Task requirements: Starting at the top of the entries below, print each line exactly until the line with "Given: Click the histogram" has been printed too.

(Source data)
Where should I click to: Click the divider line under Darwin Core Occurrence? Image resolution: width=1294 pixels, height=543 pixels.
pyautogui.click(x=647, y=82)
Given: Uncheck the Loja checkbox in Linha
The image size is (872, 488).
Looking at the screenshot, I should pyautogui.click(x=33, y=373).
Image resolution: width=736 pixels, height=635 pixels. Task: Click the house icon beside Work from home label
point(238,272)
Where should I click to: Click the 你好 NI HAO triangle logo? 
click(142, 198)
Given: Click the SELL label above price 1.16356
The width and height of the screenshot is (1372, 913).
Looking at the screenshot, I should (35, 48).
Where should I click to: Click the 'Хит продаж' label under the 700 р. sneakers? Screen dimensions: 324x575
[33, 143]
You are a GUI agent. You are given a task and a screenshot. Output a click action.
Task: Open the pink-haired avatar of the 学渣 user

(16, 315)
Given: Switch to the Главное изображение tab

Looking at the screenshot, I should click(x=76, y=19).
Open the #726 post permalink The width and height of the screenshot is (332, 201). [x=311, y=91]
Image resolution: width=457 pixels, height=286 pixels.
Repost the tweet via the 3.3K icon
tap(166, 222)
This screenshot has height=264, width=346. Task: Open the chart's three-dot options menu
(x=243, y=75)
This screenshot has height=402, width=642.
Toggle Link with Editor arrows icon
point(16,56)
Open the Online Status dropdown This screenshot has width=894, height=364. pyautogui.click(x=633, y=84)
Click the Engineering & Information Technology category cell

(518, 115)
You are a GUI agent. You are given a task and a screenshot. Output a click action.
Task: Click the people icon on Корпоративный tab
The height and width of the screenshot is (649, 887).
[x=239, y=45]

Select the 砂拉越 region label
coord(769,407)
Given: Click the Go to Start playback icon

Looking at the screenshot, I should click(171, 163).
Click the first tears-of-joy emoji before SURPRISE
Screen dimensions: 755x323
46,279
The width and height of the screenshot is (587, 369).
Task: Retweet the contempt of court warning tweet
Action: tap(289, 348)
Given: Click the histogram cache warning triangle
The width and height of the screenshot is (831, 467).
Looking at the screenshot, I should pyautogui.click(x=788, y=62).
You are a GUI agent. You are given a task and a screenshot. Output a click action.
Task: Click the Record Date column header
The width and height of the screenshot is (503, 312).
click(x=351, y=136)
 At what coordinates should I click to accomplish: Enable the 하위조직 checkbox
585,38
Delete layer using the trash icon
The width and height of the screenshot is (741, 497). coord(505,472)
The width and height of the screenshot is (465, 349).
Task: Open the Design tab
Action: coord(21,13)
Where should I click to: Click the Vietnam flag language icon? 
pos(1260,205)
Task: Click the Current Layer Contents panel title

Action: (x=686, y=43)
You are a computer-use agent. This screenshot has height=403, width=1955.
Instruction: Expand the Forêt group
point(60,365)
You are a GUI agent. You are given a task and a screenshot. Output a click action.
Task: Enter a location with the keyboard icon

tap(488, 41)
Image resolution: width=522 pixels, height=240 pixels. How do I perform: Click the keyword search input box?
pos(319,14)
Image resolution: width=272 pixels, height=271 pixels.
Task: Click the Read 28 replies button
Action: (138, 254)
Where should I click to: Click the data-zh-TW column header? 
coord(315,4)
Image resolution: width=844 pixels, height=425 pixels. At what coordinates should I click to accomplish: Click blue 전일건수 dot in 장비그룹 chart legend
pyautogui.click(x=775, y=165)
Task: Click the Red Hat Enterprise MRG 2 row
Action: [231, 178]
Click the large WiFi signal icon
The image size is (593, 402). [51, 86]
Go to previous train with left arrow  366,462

Exercise answer:
Where should I click to: Click the divider line under Darwin Core Occurrence? Image resolution: width=1294 pixels, height=543 pixels.
pyautogui.click(x=647, y=82)
Given: Uncheck the Loja checkbox in Linha
The image size is (872, 488).
Looking at the screenshot, I should pyautogui.click(x=33, y=373).
Image resolution: width=736 pixels, height=635 pixels. Task: Click the house icon beside Work from home label
point(238,272)
Where should I click to: Click the 你好 NI HAO triangle logo? 
click(142, 198)
Given: Click the SELL label above price 1.16356
The width and height of the screenshot is (1372, 913).
Looking at the screenshot, I should (35, 48).
Where should I click to: Click the 'Хит продаж' label under the 700 р. sneakers? Screen dimensions: 324x575
[33, 143]
You are a GUI agent. You are given a task and a screenshot. Output a click action.
Task: Open the pink-haired avatar of the 学渣 user

(16, 315)
Given: Switch to the Главное изображение tab

Looking at the screenshot, I should click(x=76, y=19).
Open the #726 post permalink The width and height of the screenshot is (332, 201). [x=311, y=91]
Image resolution: width=457 pixels, height=286 pixels.
Repost the tweet via the 3.3K icon
tap(166, 222)
This screenshot has height=264, width=346. Task: Open the chart's three-dot options menu
(x=243, y=75)
This screenshot has height=402, width=642.
Toggle Link with Editor arrows icon
point(16,56)
Open the Online Status dropdown This screenshot has width=894, height=364. pyautogui.click(x=633, y=84)
Click the Engineering & Information Technology category cell

(518, 115)
You are a GUI agent. You are given a task and a screenshot. Output a click action.
Task: Click the people icon on Корпоративный tab
The height and width of the screenshot is (649, 887).
[x=239, y=45]

Select the 砂拉越 region label
coord(769,407)
Given: Click the Go to Start playback icon

Looking at the screenshot, I should click(171, 163).
Click the first tears-of-joy emoji before SURPRISE
Screen dimensions: 755x323
46,279
The width and height of the screenshot is (587, 369).
Task: Retweet the contempt of court warning tweet
Action: tap(289, 348)
Given: Click the histogram cache warning triangle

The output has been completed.